Il Global Methane Tracker 2023 è uscito e le notizie non sono buone: i livelli di emissioni di questo gas non solo non sono nemmeno lontanamente vicini agli obiettivi che abbiamo da qui a sette anni, ma continuano a crescere, hanno superato i livelli del 2020 e del 2021 e hanno sfiorato quelli del 2019 (anno record di sempre).

Il settore energetico

Il settore energetico è responsabile del 40 per cento del metano in atmosfera (il resto deriva da rifiuti, agricoltura e allevamenti). Nel 2022 le estrazioni di carbone, gas e petrolio hanno rilasciato 135 milioni di tonnellate di metano in atmosfera. Il grande paradosso è che si potrebbero tagliare queste emissioni del 75 per cento applicando al contenimento del danno tecnologie esistenti. Non servirebbero nemmeno rivoluzioni, solo manutenzione e responsabilità, estrarre meglio, in modo più razionale.

Il metano finisce in atmosfera a causa di perdite nell’infrastruttura o flaring, la pratica di bruciare il gas in eccesso estratto dai pozzi perché non ci sono abbastanza tubi per trasportarlo (perfetta metafora del presente). Questo spreco è anche utile a misurare quanto sia disfunzionale questa industria, che brucia ogni anno in atmosfera – per falle tecnologiche, infrastrutturali o di policy – l’equivalente del gas che ogni anno l’Unione europea importava dalla Russia prima dello scoppio della guerra.

Secondo l’Agenzia internazionale dell’energia basterebbero 100 miliardi di dollari di investimento, il 3 per cento dei ricavi oil&gas del 2022, per ottenere una riduzione di due terzi del flusso di metano dai pozzi all’atmosfera. «Tagliare le emissioni di metano è la soluzione più veloce ed economica per ridurre il riscaldamento globale a breve termine», ha spiegato Fatih Birol, direttore della IEA. Dal momento che la CO2 resta secoli in atmosfera, ci vuole molto tempo per iniziare a osservare gli effetti della riduzione delle emissioni. Il metano dura meno, gli effetti sono visibili in poco tempo. Una verità scientifica lineare, che non è ancora entrata nei processi decisionali dell’industria oil&gas.

La CO2 emessa in atmosfera è costante, il metano al contrario deriva da singoli episodi, da picchi, da incidenti. Il più famoso del 2022 è stato il sabotaggio del gasdotto Nord Stream, un episodio vistoso, drammatico e ancora oggi senza responsabilità chiare. Sembrava una catastrofe ecologica su vasta scala ma in realtà, come ha spiegato Birol, è solo una normale giornata dell’industria del gas, «che rilascia in atmosfera l’equivalente del disastro Nord Stream praticamente ogni singolo giorno di operatività».

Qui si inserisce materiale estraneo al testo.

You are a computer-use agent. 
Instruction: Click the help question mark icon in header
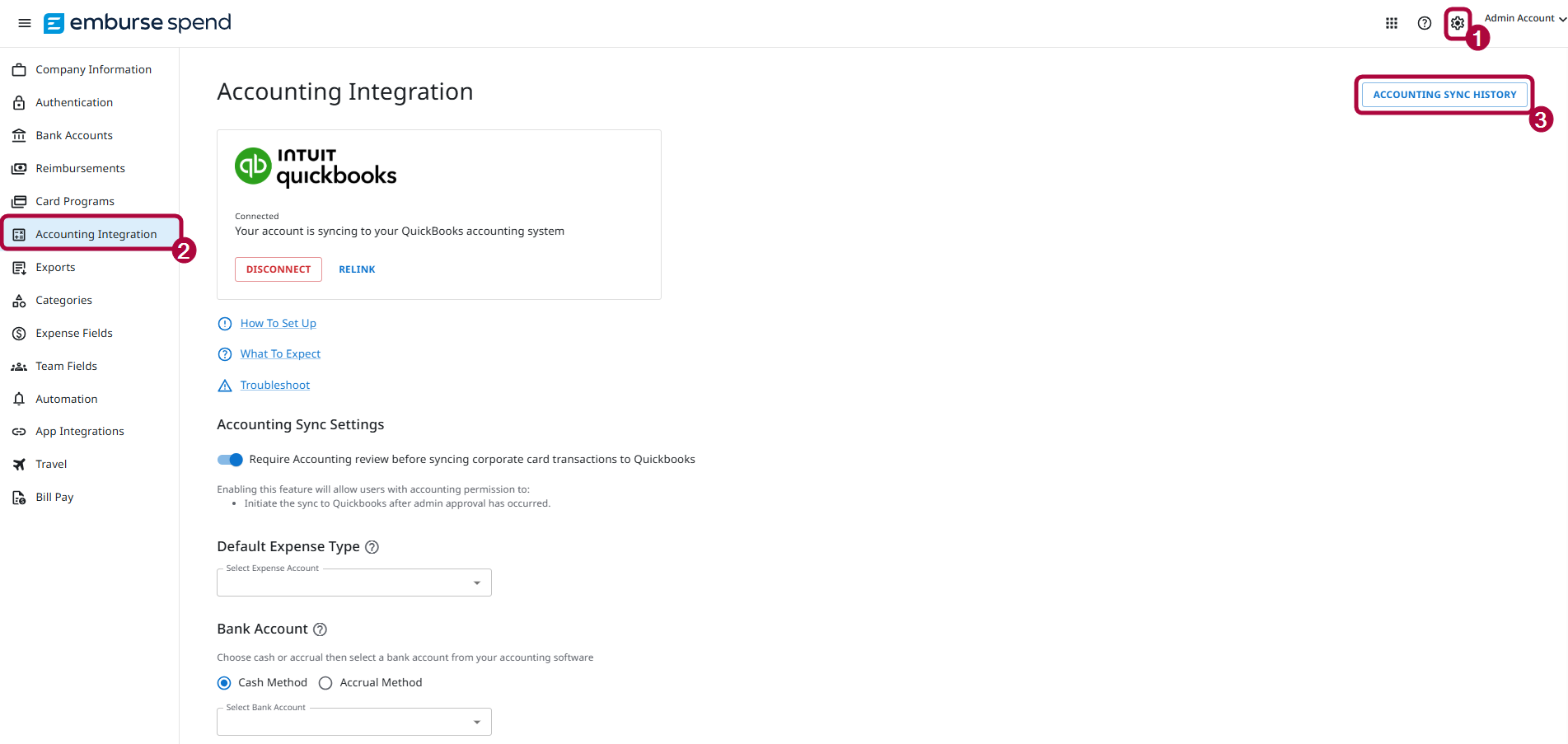click(1425, 23)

Secondo il Global Methane Tracker nel corso del 2022 ci sono stati 500 «super emitting events», episodi ad altissimo tasso di perdite di metano, tutti paragonabili al disastro del Nord Stream. Di quella storia siamo venuti a conoscenza per il suo valore geopolitico nell’attrito tra Russia, Unione europea e Nato, ma dal punto di vista ecologico e climatico è una cosa che accade più di una volta al giorno, ogni giorno dell’anno. A questi disastri nell’estrazione di gas e petrolio vanno aggiunto i 100 super emitting events nelle estrazioni di carbone.

È come se ogni giorno della settimane scoppiassero due bombe di metano delle dimensioni del Nord Stream, semplicemente perché l’industria non è in grado di spendere il 3 per cento dei suoi ricavi nel mettere in sicurezza la sua stessa rete.